EXERCISE DETAILS: Substitute "resize handle" for "resize grip" in the part of the records that opens with their first line and closes with the line containing "Screen dimensions: 800x600 (140, 76)", and give that part again with everything else unchanged. Leave the pictures out of your answer.

DATA LISTING:
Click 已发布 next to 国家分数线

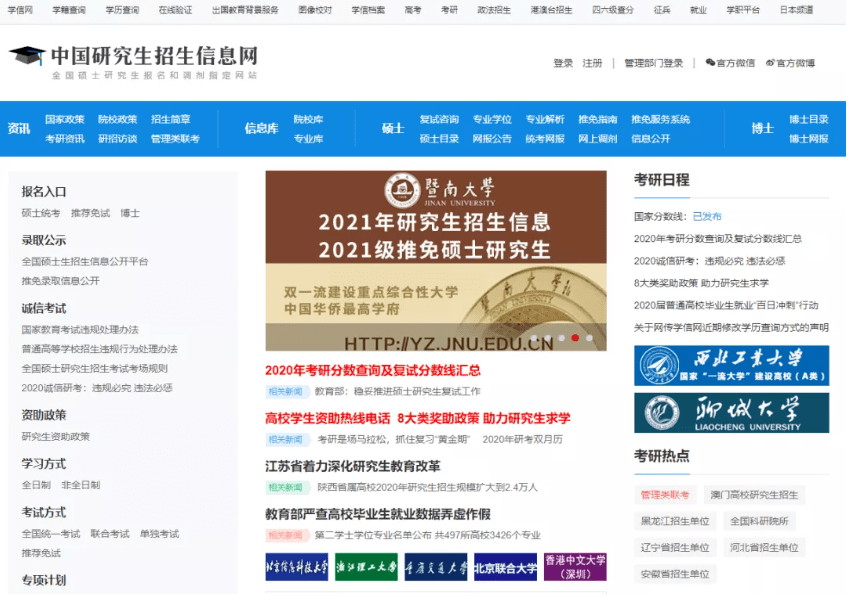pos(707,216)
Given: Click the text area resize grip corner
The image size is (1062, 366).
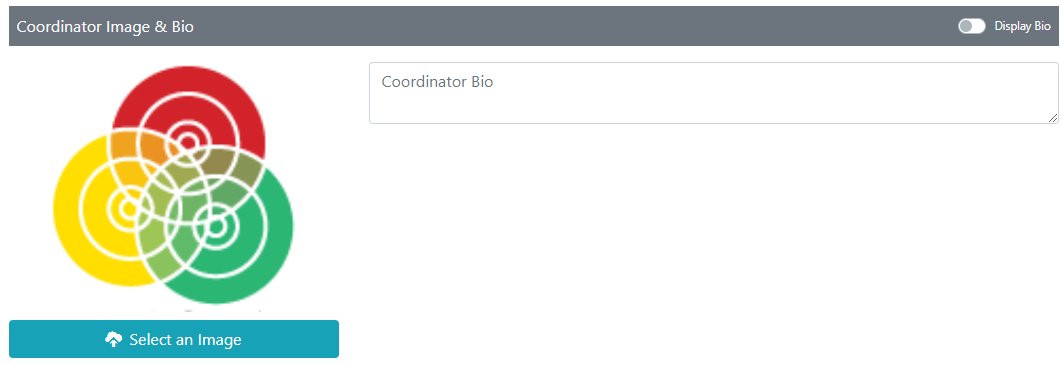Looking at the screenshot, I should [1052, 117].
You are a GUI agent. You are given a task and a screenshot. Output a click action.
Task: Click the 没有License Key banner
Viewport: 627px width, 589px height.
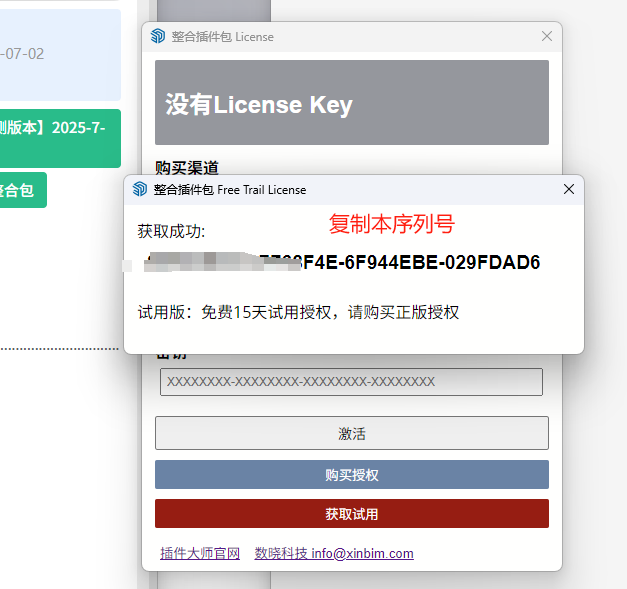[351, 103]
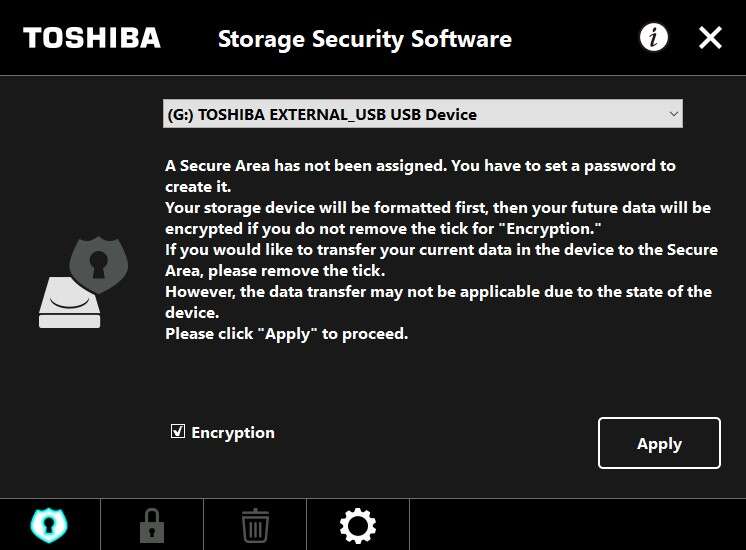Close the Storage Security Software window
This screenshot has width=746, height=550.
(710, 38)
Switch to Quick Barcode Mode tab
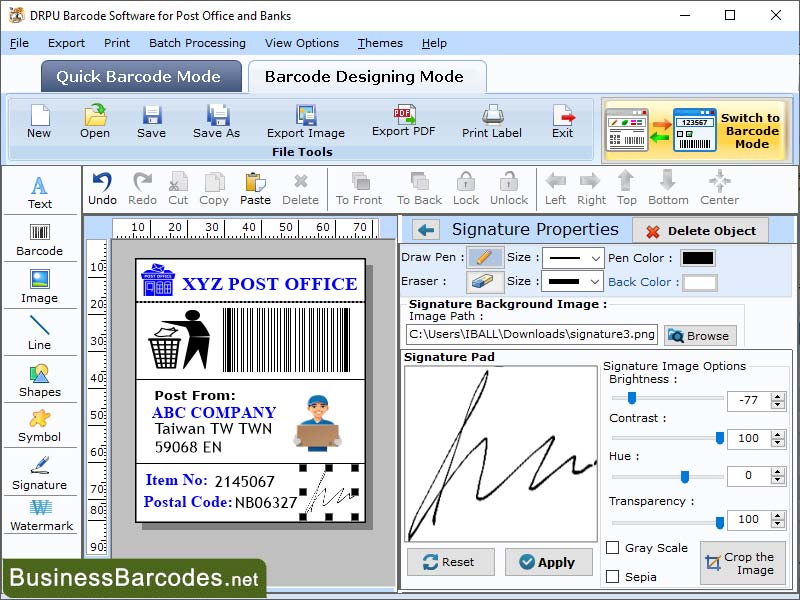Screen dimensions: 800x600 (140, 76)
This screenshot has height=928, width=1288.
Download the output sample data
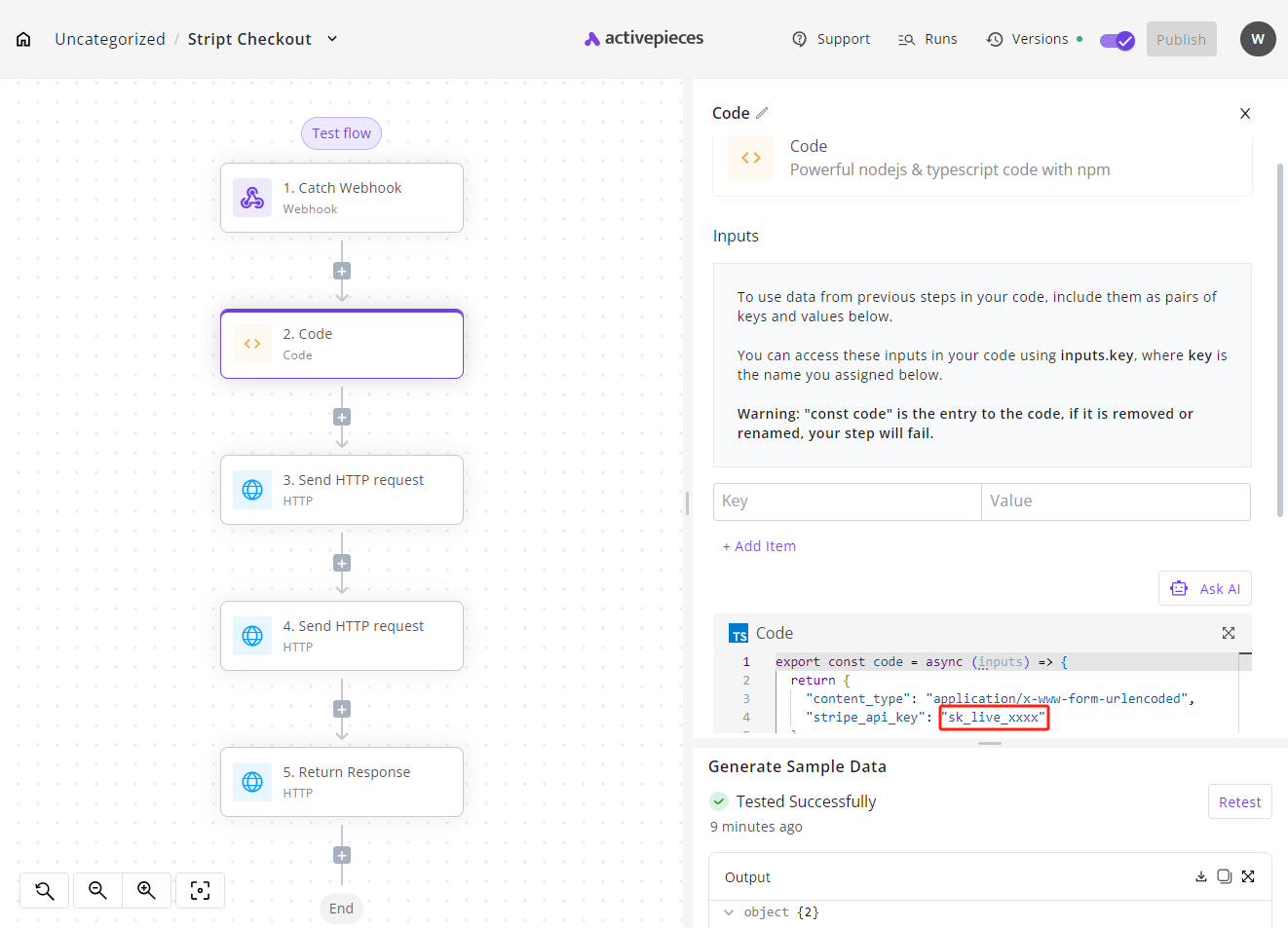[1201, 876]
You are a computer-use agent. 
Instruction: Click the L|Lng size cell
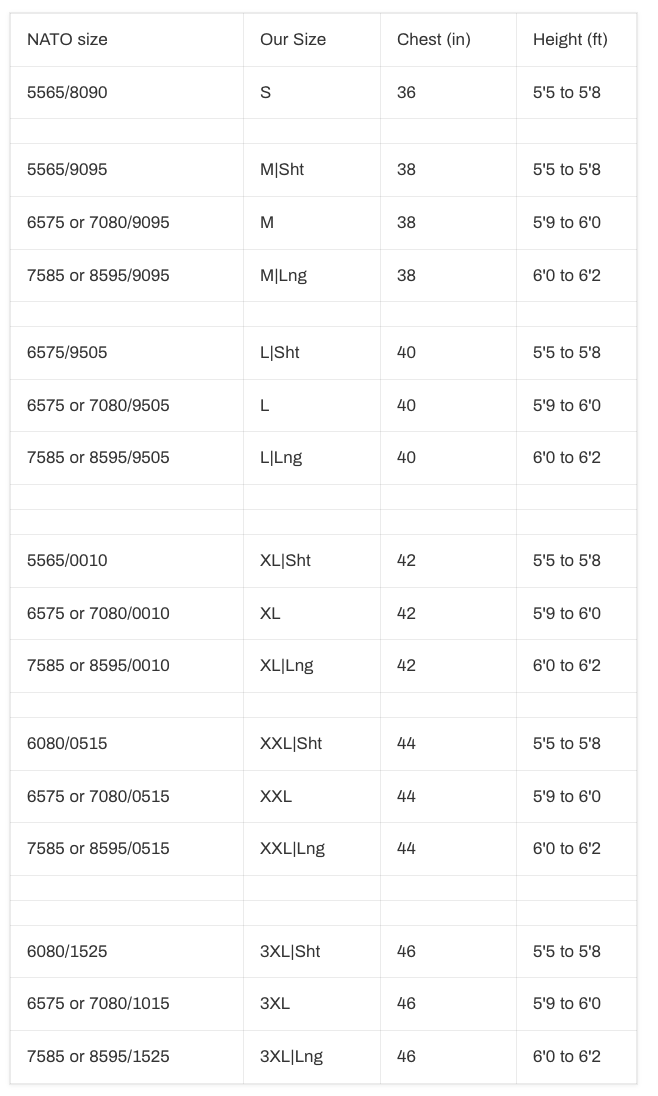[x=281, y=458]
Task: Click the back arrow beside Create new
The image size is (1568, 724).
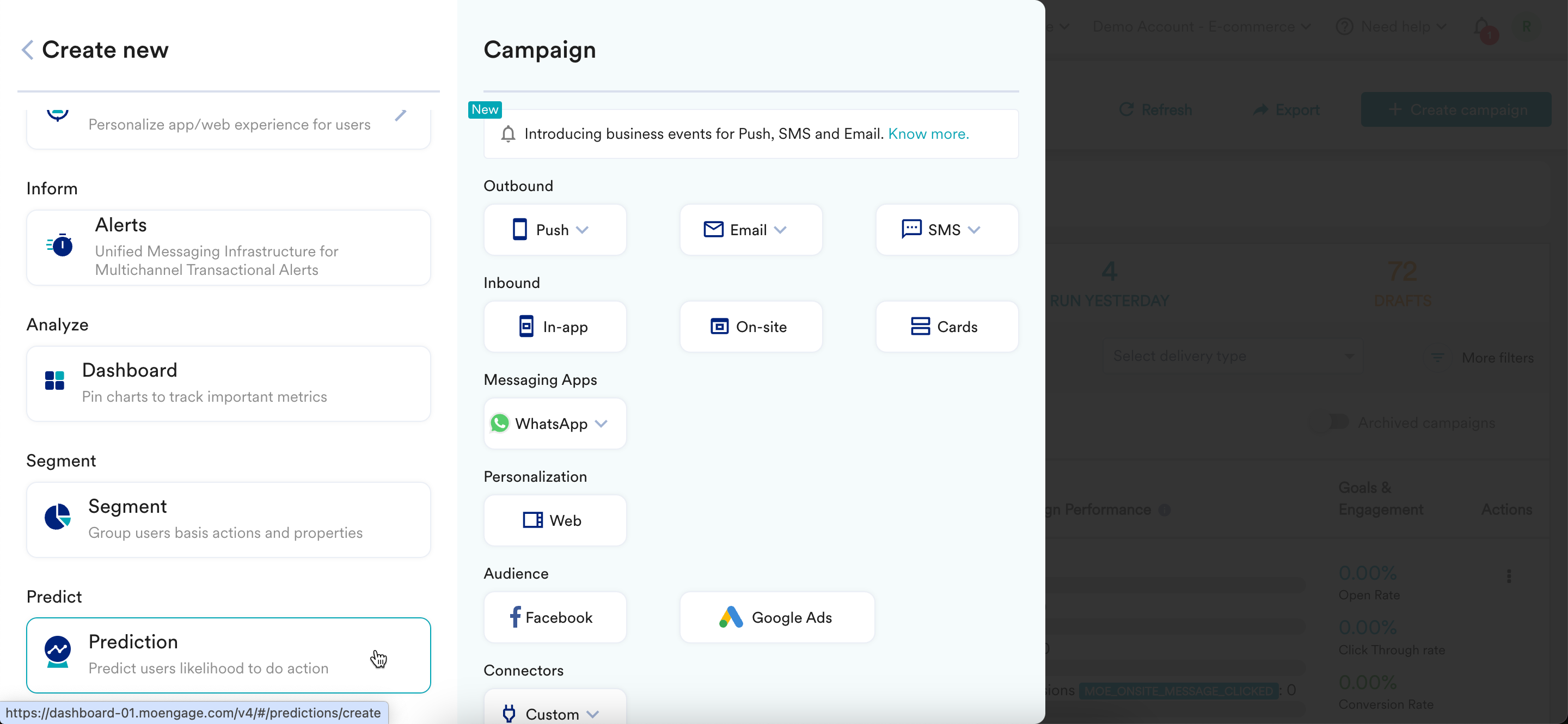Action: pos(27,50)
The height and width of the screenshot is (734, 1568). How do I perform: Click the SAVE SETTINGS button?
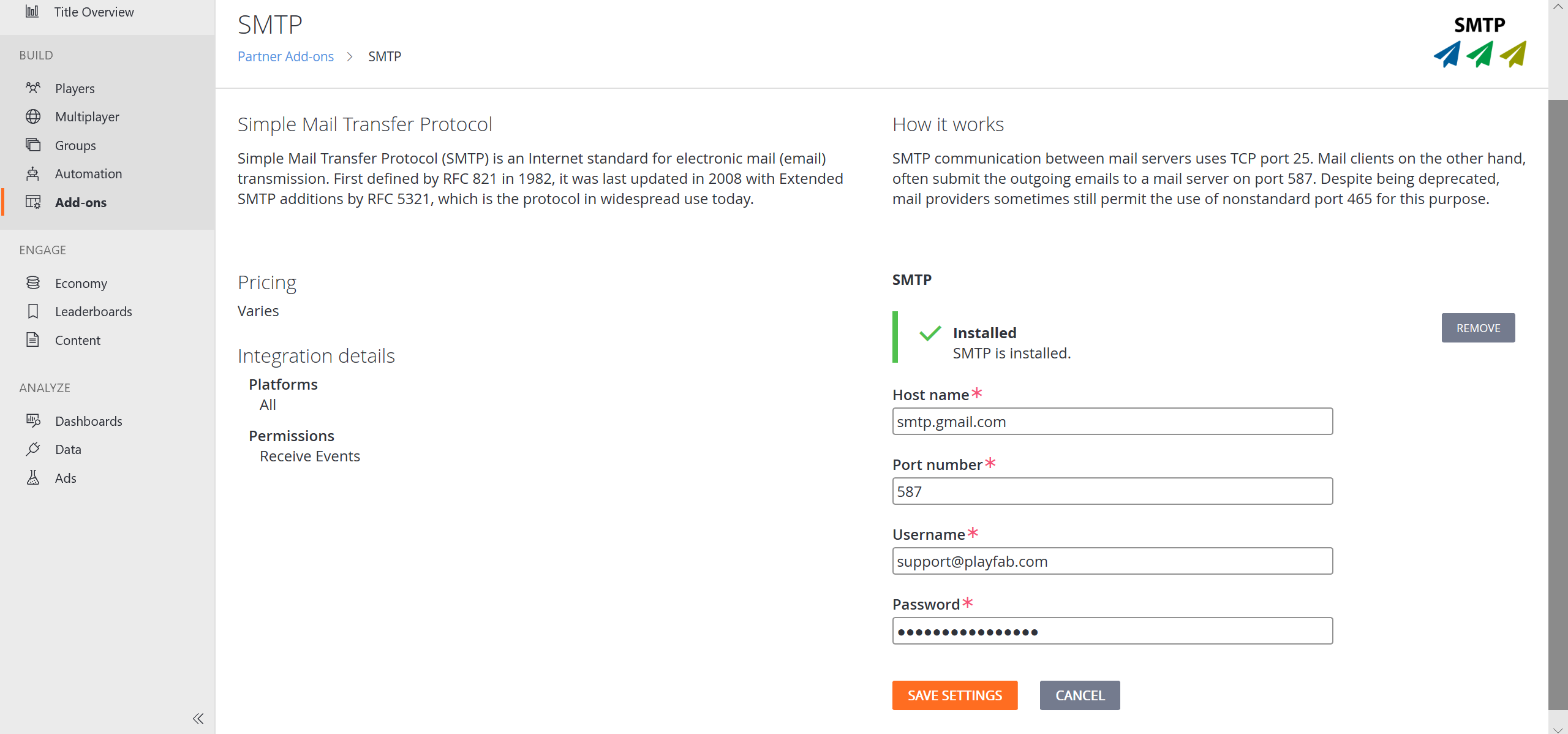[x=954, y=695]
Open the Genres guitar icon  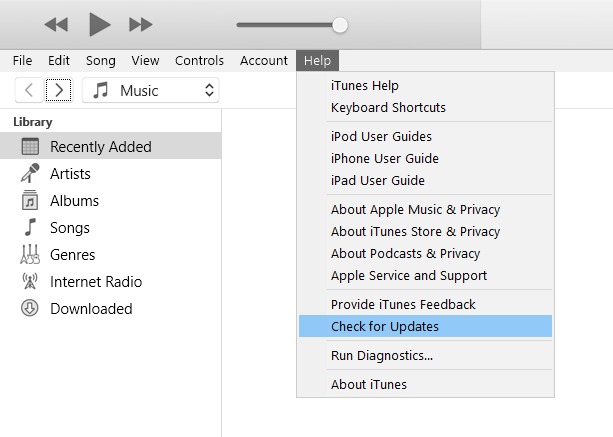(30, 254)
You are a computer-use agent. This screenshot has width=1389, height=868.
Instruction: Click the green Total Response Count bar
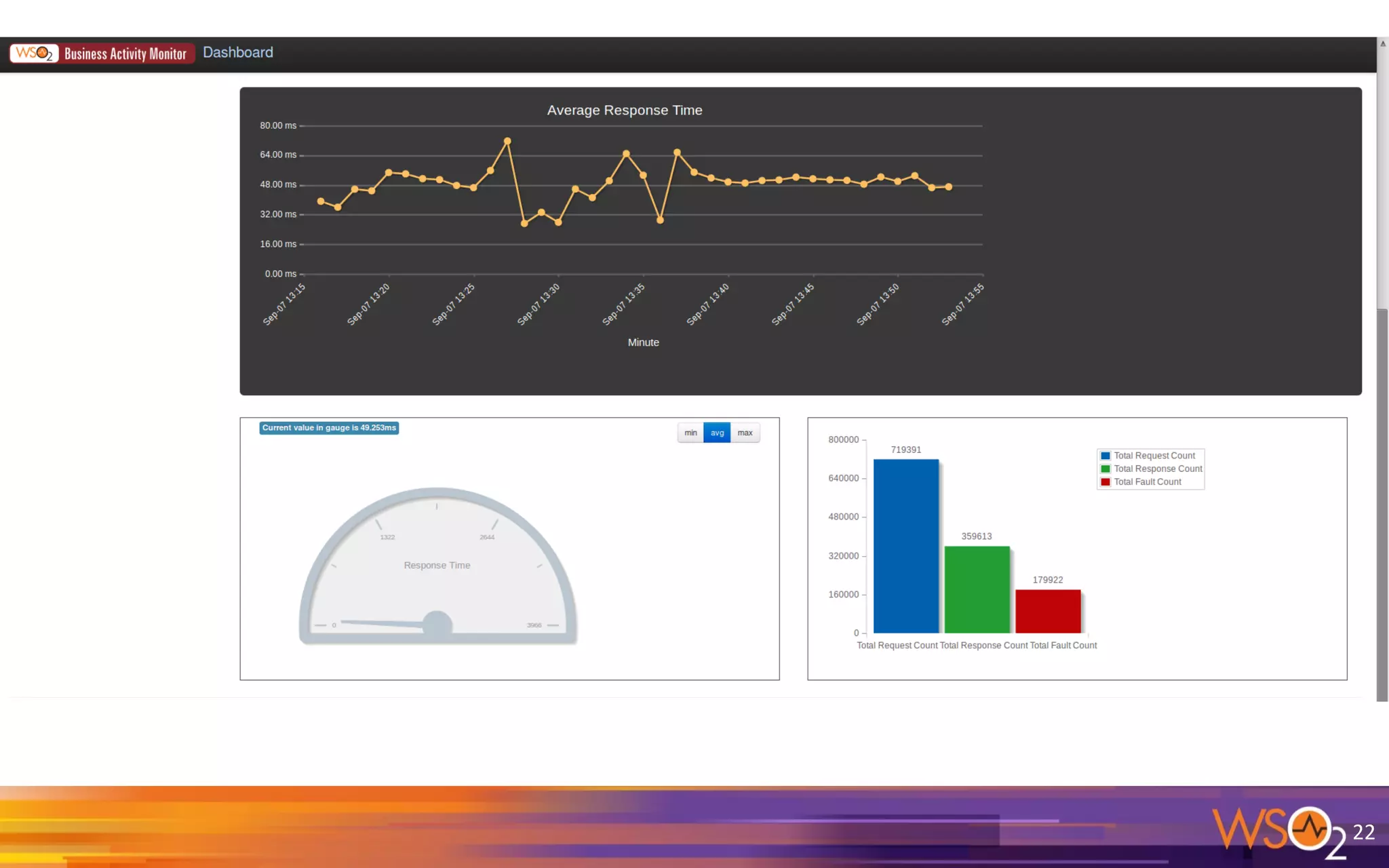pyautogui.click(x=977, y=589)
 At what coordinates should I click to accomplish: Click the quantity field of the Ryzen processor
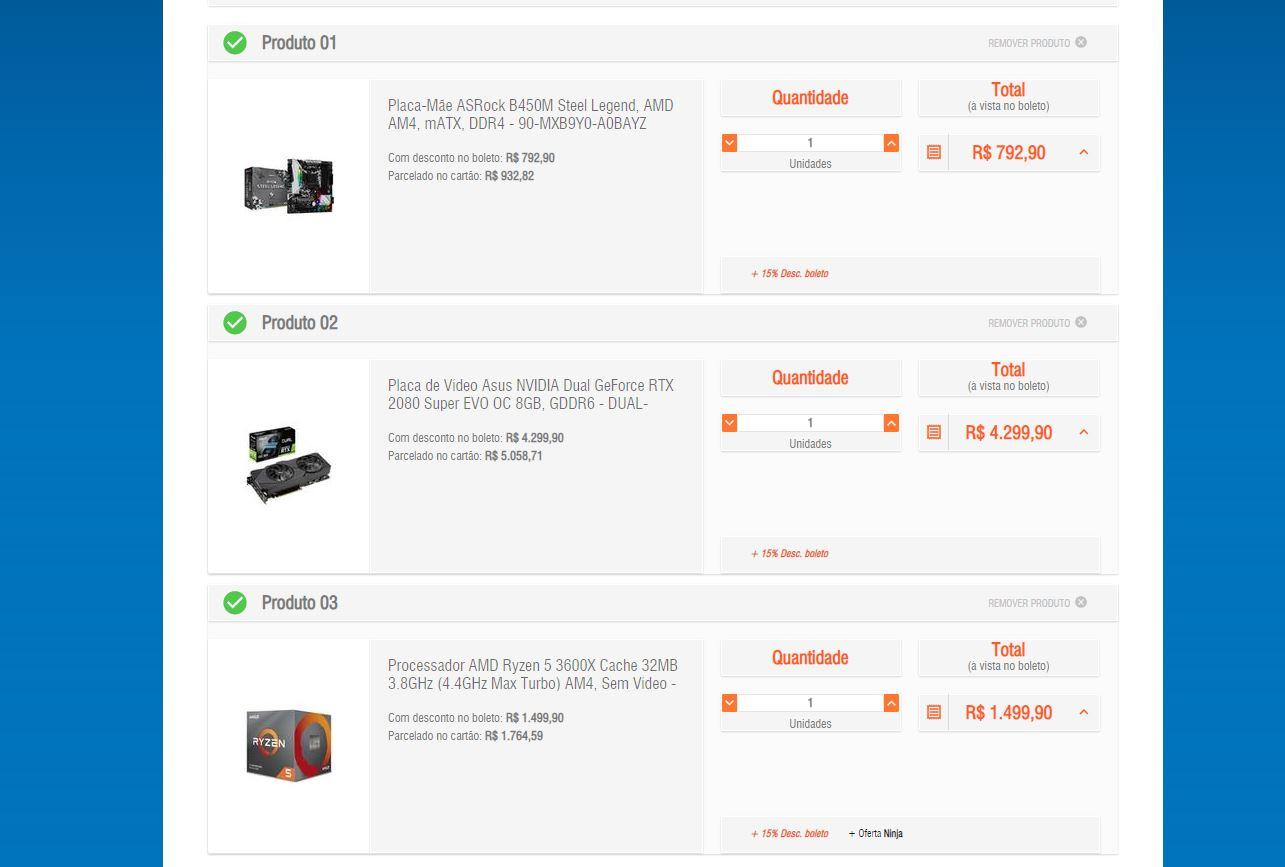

ANSWER TO THIS TASK:
Click 已发布 next to 国家分数线

pos(707,216)
Given: Click the text area resize handle corner
The image size is (1062, 366).
Looking at the screenshot, I should [1052, 117].
You are a GUI agent. You are given a task and a screenshot. Output a click action.
Task: Click the 没有License Key banner
Viewport: 627px width, 589px height.
[351, 103]
Close the Storage Security Software window
This screenshot has width=746, height=550.
(710, 38)
Switch to Quick Barcode Mode tab
Screen dimensions: 800x600 (140, 76)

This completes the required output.